BioTechnology Institute, University of Minnesota, St. Paul, MN, USA.
J Appl Microbiol. 2013 Nov;115(5):1147-58. doi: 10.1111/jam.12323. Epub 2013 Aug 28.
A next-generation, Illumina-based sequencing approach was used to characterize the bacterial community at ten sites along the Upper Mississippi River to evaluate shifts in the community potentially resulting from upstream inputs and land use changes. Furthermore, methodological parameters including filter size, sample volume and sample reproducibility were evaluated to determine the best sampling practices for community characterization.
Community structure and diversity in the river was determined using Illumina next-generation sequencing technology and the V6 hypervariable region of 16S rDNA. A total of 16,400 operational taxonomic units (OTUs) were observed (4594 ± 824 OTUs per sample). Proteobacteria, Actinobacteria, Bacteroidetes, Cyanobacteria and Verrucomicrobia accounted for 93.6 ± 1.3% of all sequence reads, and 90.5 ± 2.5% belonged to OTUs shared among all sites (n = 552). Among nonshared sequence reads at each site, 33-49% were associated with potentially anthropogenic impacts upstream of the second sampling site. Alpha diversity decreased with distance from the pristine headwaters, while rainfall and pH were positively correlated with diversity. Replication and smaller filter pore sizes minimally influenced the characterization of community structure.

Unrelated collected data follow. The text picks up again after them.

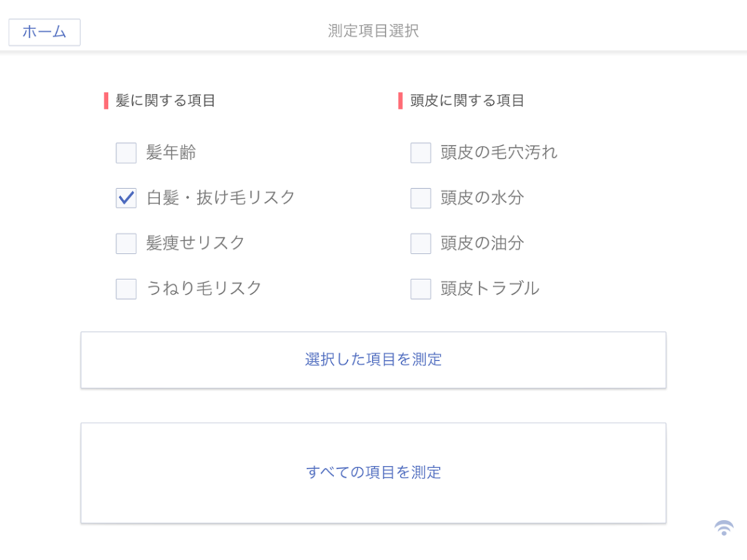This screenshot has width=747, height=560.
Task: Click the 頭皮の毛穴汚れ label
Action: click(499, 153)

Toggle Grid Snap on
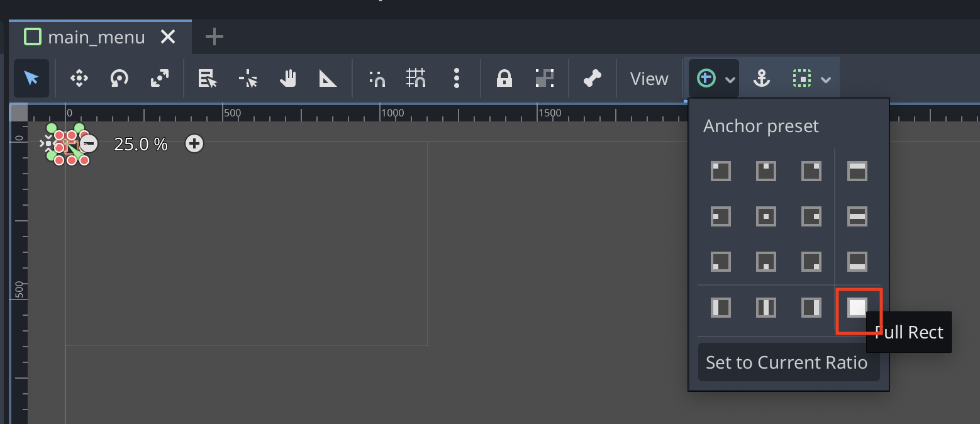415,78
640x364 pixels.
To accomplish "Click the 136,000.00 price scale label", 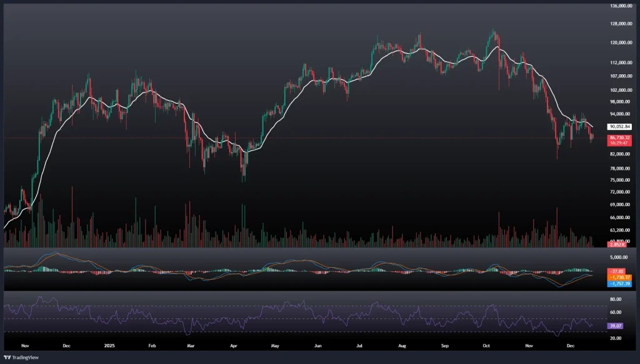I will [x=620, y=6].
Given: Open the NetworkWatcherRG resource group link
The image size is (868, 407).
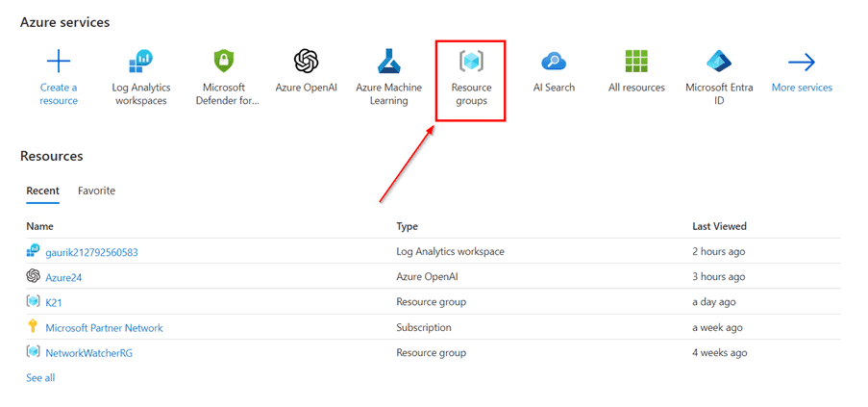Looking at the screenshot, I should pyautogui.click(x=88, y=353).
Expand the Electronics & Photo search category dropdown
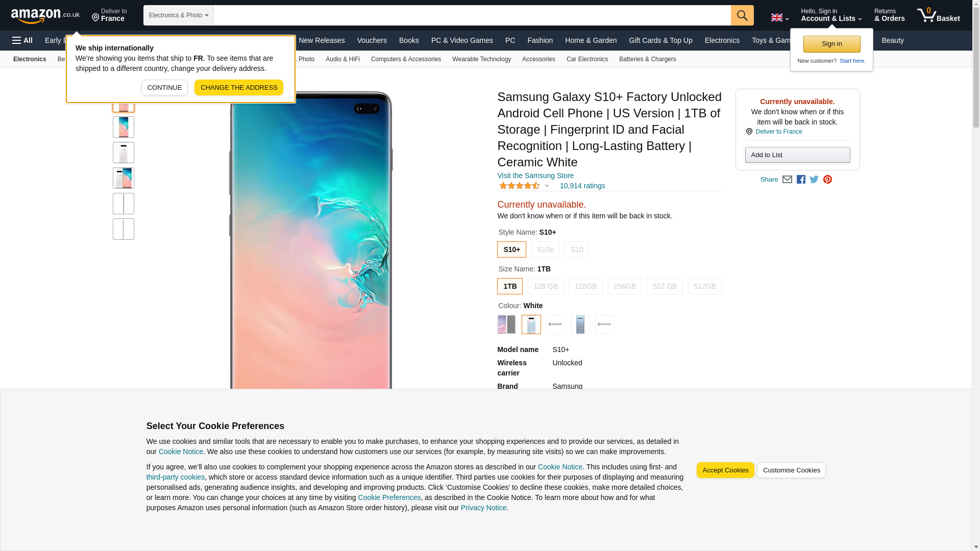Image resolution: width=980 pixels, height=551 pixels. [x=178, y=15]
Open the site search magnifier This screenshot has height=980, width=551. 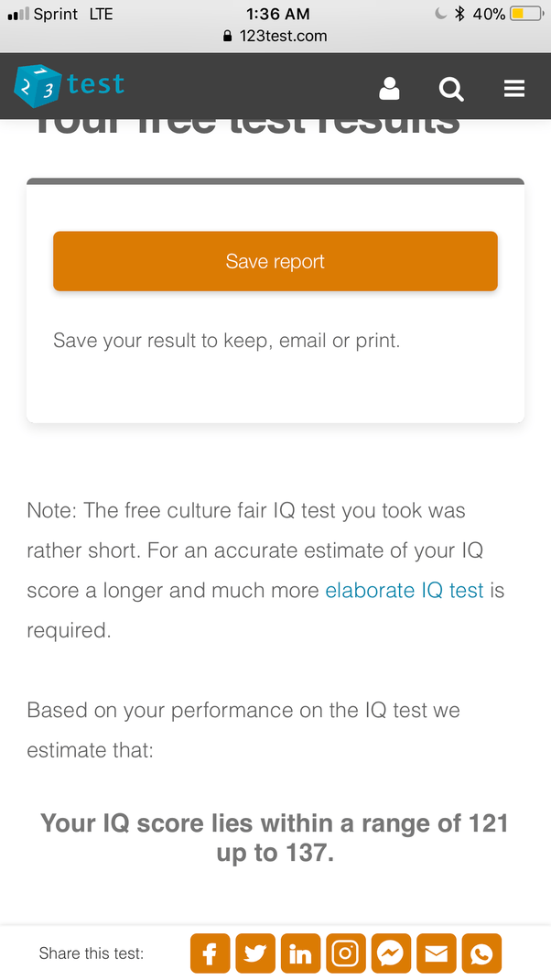451,89
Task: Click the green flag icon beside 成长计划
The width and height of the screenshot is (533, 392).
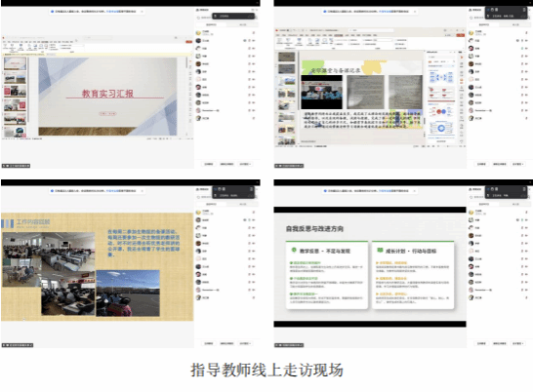Action: click(x=380, y=251)
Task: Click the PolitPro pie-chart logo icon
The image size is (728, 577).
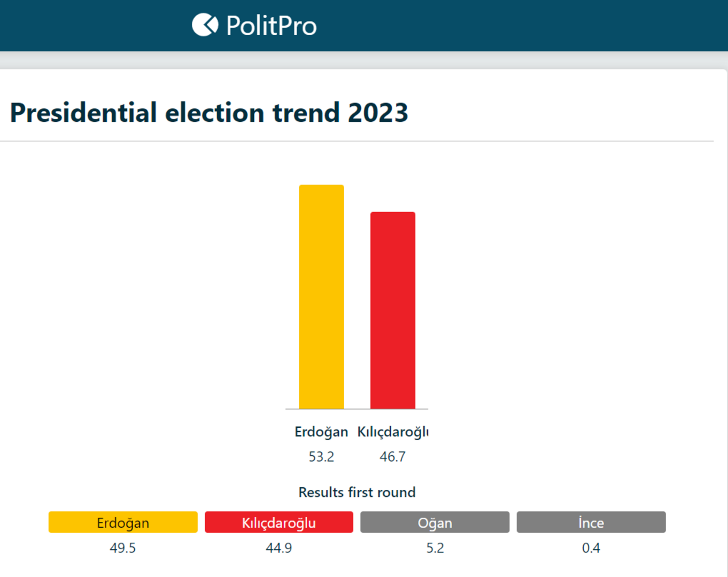Action: click(x=205, y=25)
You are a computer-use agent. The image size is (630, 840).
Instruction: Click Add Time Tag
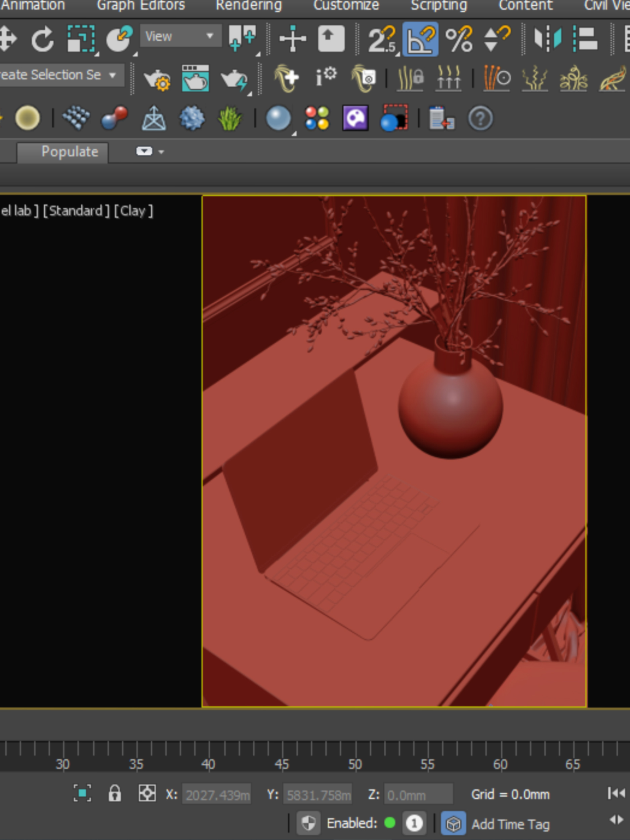[x=510, y=824]
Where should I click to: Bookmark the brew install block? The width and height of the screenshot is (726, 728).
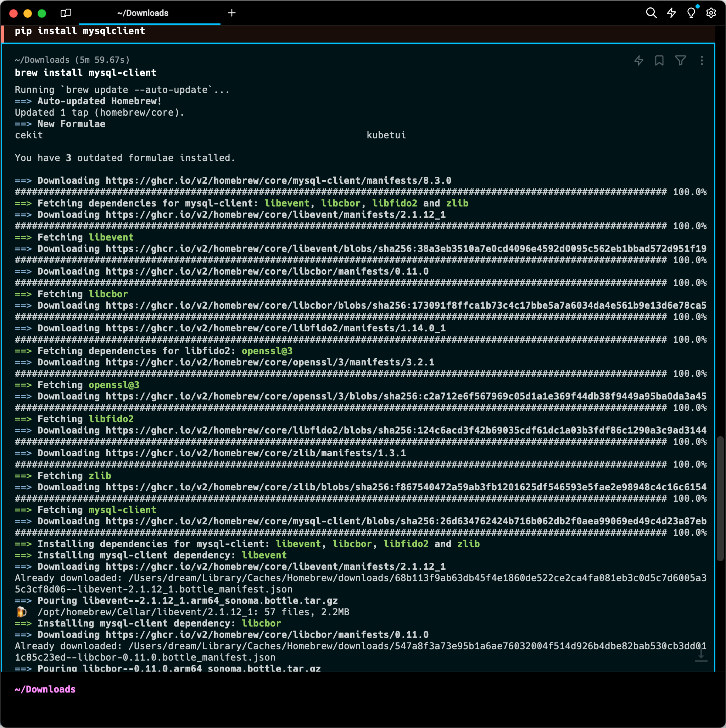pyautogui.click(x=659, y=61)
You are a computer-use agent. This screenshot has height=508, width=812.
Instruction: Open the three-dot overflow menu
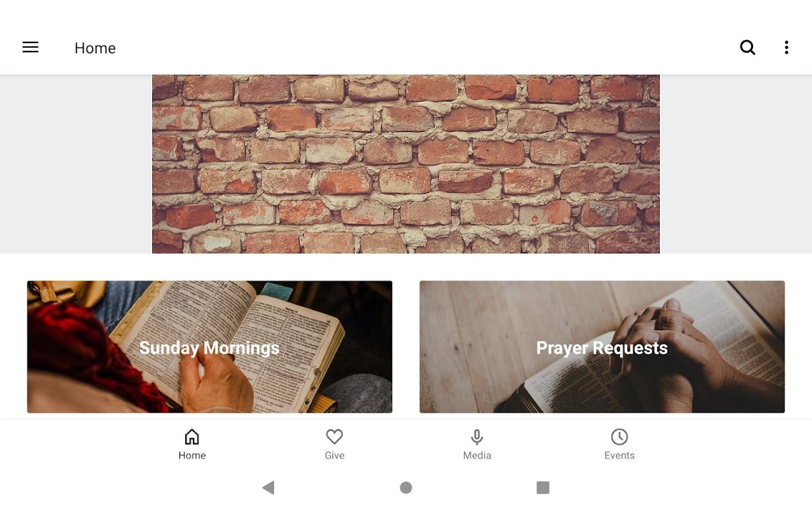[786, 48]
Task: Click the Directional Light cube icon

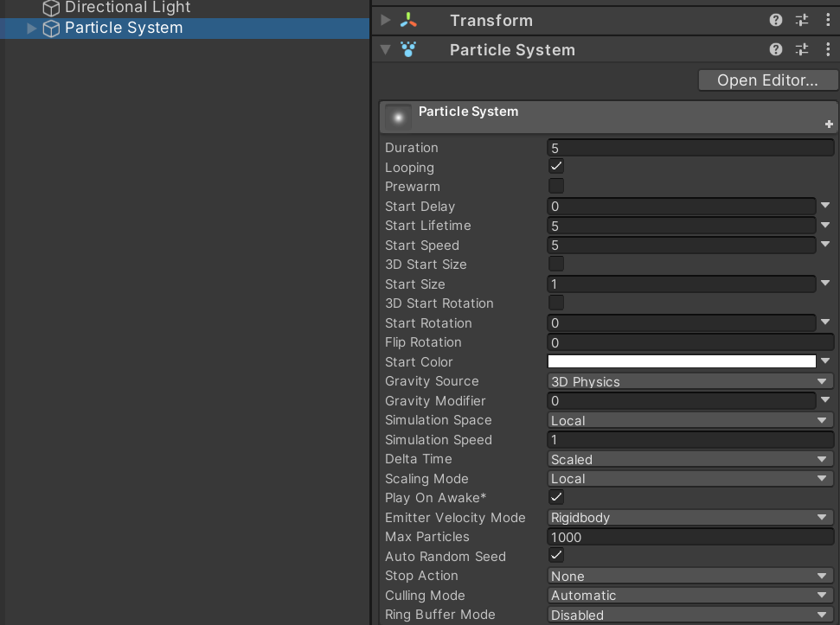Action: click(51, 9)
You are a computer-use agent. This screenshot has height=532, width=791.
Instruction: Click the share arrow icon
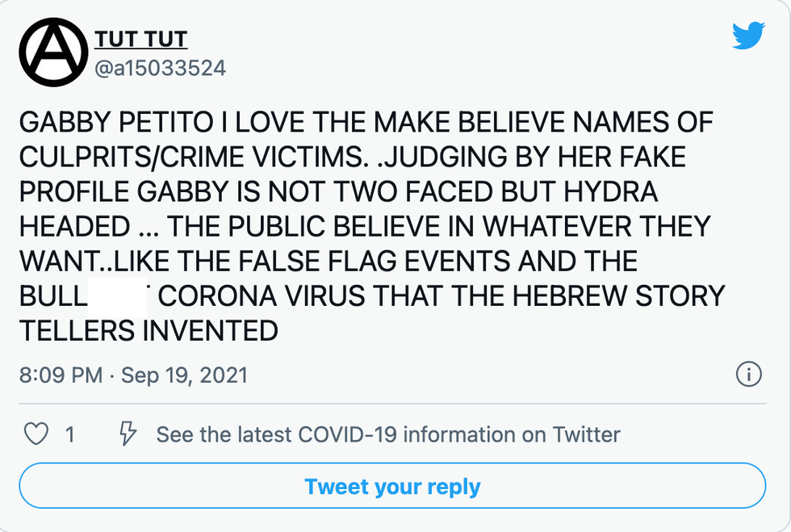click(x=127, y=434)
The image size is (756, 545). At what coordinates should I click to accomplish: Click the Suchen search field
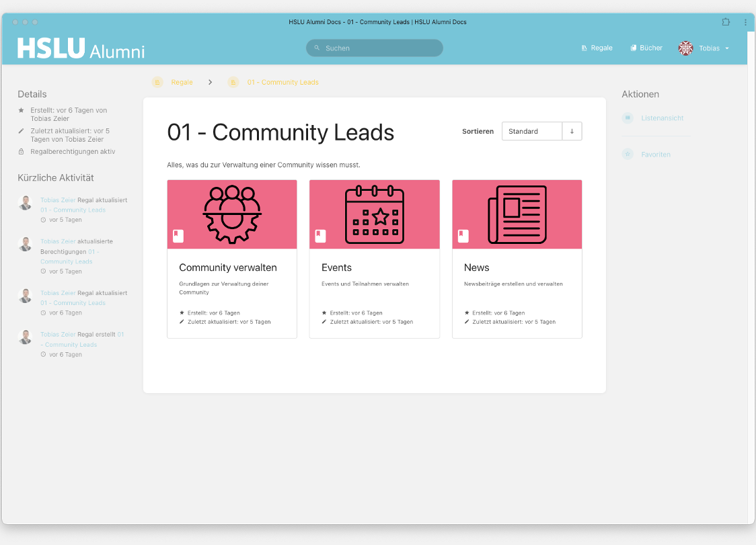[x=375, y=48]
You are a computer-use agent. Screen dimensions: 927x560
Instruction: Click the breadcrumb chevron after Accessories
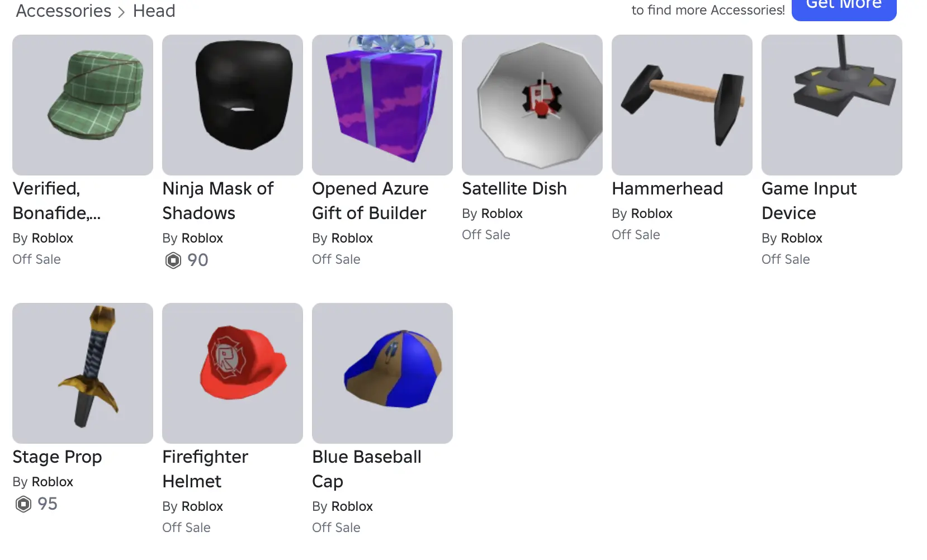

Shifts in community structure are related to changes in the relative abundance, rather than presence/absence of OTUs, suggesting a 'core bacterial community' is present throughout the Upper Mississippi River.
This study is among the first to characterize a large riverine bacterial community using a next-generation-sequencing approach and demonstrates that upstream influences and potentially anthropogenic impacts can influence the presence and relative abundance of OTUs downstream resulting in significant variation in community structure.
采用基于 Illumina 的新一代测序方法,对密西西比河上游的十个地点的细菌群落进行特征描述,以评估群落的变化是否是由于上游输入和土地利用变化所致。此外,还评估了包括滤器尺寸、样品体积和样品重现性在内的方法参数,以确定群落特征描述的最佳采样方法。
使用 Illumina 新一代测序技术和 16S rDNA 的 V6 高变区来确定河流中的群落结构和多样性。共观察到 16400 个操作分类单元(OTU)(每个样本 4594 ± 824 OTU)。变形菌门、放线菌门、拟杆菌门、蓝细菌门和疣微菌门占所有序列读取的 93.6 ± 1.3%,90.5 ± 2.5%属于所有站点共有的 OTU(n = 552)。在每个站点的非共享序列读取中,33-49%与第二采样点上游潜在的人为影响有关。从原始源头开始,群落结构的多样性随着距离的增加而减少,而降雨量和 pH 值与多样性呈正相关。复制和较小的滤器孔径最小地影响群落结构的特征描述。
群落结构的变化与 OTU 的相对丰度变化有关,而不是与 OTU 的存在/不存在有关,这表明“核心细菌群落”存在于密西西比河的整个流域。
本研究是首次使用新一代测序方法对大型河流细菌群落进行特征描述的研究之一,表明上游的影响和潜在的人为影响会影响下游 OTU 的存在和相对丰度,从而导致群落结构发生显著变化。